**Directions:** Exactly and without additions, transcribe the line that contains "Expand chart to full screen" and every line after it in the data.

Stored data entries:
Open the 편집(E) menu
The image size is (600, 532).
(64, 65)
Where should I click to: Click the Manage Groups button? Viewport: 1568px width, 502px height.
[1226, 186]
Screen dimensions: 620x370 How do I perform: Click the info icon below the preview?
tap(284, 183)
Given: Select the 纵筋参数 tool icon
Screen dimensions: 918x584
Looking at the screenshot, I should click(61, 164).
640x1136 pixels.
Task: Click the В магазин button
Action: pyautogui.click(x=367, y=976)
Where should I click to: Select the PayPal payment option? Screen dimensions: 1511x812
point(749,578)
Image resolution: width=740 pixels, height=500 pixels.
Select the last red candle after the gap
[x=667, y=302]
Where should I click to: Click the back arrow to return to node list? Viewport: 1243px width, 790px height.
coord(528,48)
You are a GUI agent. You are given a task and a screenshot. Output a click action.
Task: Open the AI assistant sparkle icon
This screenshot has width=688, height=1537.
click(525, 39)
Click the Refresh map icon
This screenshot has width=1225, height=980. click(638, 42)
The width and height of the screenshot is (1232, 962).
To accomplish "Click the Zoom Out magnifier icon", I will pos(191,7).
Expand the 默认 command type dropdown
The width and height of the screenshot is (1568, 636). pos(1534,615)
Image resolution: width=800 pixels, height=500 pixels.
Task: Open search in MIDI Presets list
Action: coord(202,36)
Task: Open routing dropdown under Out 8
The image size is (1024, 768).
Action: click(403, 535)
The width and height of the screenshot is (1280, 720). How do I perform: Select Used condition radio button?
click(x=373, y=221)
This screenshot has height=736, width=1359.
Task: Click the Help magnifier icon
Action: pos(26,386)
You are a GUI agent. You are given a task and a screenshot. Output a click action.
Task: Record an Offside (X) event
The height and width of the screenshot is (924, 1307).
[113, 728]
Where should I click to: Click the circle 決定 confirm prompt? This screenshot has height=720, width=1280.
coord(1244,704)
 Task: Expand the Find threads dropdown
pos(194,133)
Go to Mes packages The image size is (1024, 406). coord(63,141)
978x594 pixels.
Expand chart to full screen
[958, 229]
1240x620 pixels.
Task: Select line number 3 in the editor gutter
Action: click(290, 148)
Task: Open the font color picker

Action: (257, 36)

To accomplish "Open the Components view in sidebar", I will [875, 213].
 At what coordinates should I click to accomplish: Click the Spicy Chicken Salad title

**Solution to the exercise:**
Expand chart to full screen
[958, 229]
1240x620 pixels.
Task: Select line number 3 in the editor gutter
Action: click(290, 148)
Task: Open the font color picker

Action: (257, 36)

To accomplish "Open the Components view in sidebar", I will [875, 213].
 At what coordinates should I click to accomplish: Click the Spicy Chicken Salad title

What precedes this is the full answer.